— Extract to read —
++++++++++++++++++++
When the speculative heat cooled, prices on many modern cards dropped significantly while vintage cards held value more consistently. Collectors who understand the difference between speculative hype and genuine scarcity are better positioned regardless of whether Vaynerchuk’s predictions prove accurate. A first-edition Base Set Charizard holds value because of genuine scarcity and cultural significance. A modern booster box might surge and crash based on whatever influencer is opening packs that week. The comparison between collectibles and social media also highlights a useful distinction: on social media, the early movers who benefited most were content creators, not passive consumers. In collectibles, the equivalent of a content creator is someone who builds knowledge, curates intelligently, and contributes to the community — not someone who blindly buys sealed product hoping it appreciates. Passive speculation is the collectibles equivalent of scrolling without posting.

The Risks Vaynerchuk’s Thesis Understates

Vaynerchuk is a promoter by nature and profession, and his collectibles thesis carries the biases of someone who owns a collectibles company and sells on live shopping platforms. When he says collectibles are the next social media, he is also saying “buy into the ecosystem I am building.” This does not mean he is wrong, but collectors should apply the same skepticism they would to any influencer with financial interests aligned with the advice they are giving. The collectibles market also has structural risks that social media did not face. Physical collectibles degrade, require storage, and are subject to counterfeiting. Authentication and grading services like PSA and CGC create bottlenecks that affect liquidity. A tweet can be posted instantly; selling a graded Pokemon card involves shipping, insurance, platform fees, and buyer trust.
++++++++++++++++++++
— Given information —
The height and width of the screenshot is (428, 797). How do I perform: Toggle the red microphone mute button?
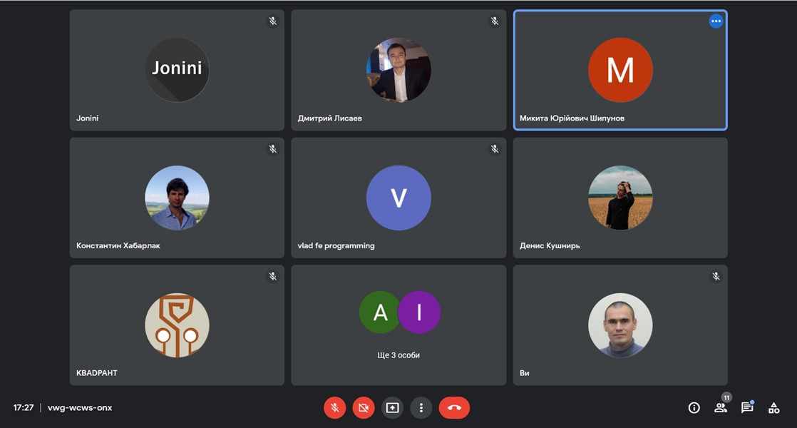[x=334, y=407]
++++++++++++++++++++
— Written problem —
Answer these questions from the collectibles text.
1. According to the collectibles text, why does a first-edition Base Set Charizard hold value?
2. Which two authentication and grading services does it name?
3. What does it say selling a graded Pokemon card involves?
The data on this page has no part in the work.

— Output —
1. Genuine scarcity and cultural significance.
2. PSA and CGC.
3. Shipping, insurance, platform fees, and buyer trust.